The Comptroller and Auditor General of India's draft audit report on coal, detailing “undue benefits” of Rs. 10.67 lakh crore to commercial entities by giving them 155 coal blocks without auction between 2004 and 2009 is scheduled to be finalised and sent to President Pratibha Patil in the second half of the Budget session, sources in the CAG's office said on Friday.
This indicates that the draft report may neither be as inaccurate nor as preliminary as it has been made out to be. Sources in the government further confirm that the windfall and undue gains to commercial entities would likely rest in the same range as reported. The beneficiaries of this largesse include 100 private companies as well as some public sector power, steel and cement firms.
On Thursday, after details of the draft coal audit roiled Parliament, the PMO released extracts of a letter Vinod Rai wrote to Prime Minister Manmohan Singh that afternoon in order to suggest the CAG was distancing himself from the “misleading” loss figure cited in media reports. But with the letter itself admitting that allottees got “unintended benefit,” it is likely the final report will repeat this conclusion.
The scandal about not auctioning coal blocks comes at a time when the UPA government is still battling the effects of the CAG report on 2G spectrum of November 2010 which said the failure to auction 2G spectrum caused a revenue loss of Rs. 1.76 lakh crore.

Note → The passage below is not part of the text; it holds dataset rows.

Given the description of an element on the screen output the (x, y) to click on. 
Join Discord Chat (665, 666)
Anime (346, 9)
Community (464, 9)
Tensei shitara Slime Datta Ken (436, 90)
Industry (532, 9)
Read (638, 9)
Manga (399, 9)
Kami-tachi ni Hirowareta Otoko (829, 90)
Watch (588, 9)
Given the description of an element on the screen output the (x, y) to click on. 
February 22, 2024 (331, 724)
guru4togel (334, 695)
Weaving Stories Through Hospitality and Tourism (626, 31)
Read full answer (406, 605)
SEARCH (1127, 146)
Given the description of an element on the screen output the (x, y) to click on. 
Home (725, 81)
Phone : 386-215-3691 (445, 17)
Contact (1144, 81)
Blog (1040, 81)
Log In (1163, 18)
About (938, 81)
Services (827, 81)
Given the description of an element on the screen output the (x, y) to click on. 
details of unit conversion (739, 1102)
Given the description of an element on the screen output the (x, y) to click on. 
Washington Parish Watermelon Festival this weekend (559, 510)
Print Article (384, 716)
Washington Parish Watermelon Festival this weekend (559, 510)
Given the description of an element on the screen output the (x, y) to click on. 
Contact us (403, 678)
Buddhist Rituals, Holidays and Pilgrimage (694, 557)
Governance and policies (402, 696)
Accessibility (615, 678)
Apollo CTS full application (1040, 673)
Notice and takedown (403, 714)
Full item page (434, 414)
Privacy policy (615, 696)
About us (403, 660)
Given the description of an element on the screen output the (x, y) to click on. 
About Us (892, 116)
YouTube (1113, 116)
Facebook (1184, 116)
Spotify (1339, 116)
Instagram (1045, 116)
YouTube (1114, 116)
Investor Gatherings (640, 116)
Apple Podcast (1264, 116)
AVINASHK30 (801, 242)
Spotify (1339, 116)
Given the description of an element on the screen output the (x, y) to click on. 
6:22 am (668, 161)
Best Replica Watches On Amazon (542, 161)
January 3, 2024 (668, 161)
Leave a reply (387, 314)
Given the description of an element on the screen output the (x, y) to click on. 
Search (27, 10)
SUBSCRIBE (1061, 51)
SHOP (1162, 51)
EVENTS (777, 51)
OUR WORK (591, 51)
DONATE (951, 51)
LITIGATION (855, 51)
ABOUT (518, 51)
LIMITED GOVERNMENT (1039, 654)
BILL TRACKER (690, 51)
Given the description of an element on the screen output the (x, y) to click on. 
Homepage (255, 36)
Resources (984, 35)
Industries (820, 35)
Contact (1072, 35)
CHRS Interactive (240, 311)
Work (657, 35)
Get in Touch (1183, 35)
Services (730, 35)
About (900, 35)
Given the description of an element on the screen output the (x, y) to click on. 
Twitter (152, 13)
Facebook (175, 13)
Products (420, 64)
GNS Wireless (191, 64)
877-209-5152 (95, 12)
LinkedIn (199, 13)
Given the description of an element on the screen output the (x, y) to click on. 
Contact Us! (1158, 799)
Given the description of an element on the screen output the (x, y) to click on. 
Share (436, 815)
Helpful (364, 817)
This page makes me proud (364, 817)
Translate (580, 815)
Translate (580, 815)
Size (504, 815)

In February 2012, the Supreme Court cancelled all 122 licences awarded by ex-Telecom Minister A. Raja in 2008 at a 2001 price by using a bespoke first come, first served policy.
With the CAG set to submit its Antrix-Devas report in this session of Parliament too, the PMO must brace itself for further questions since the Prime Minister is also the Minister for Space.
The CAG's office is working on another 150 audit reports which are likely to be completed before Mr. Vinod Rai's tenure ends in May 2013.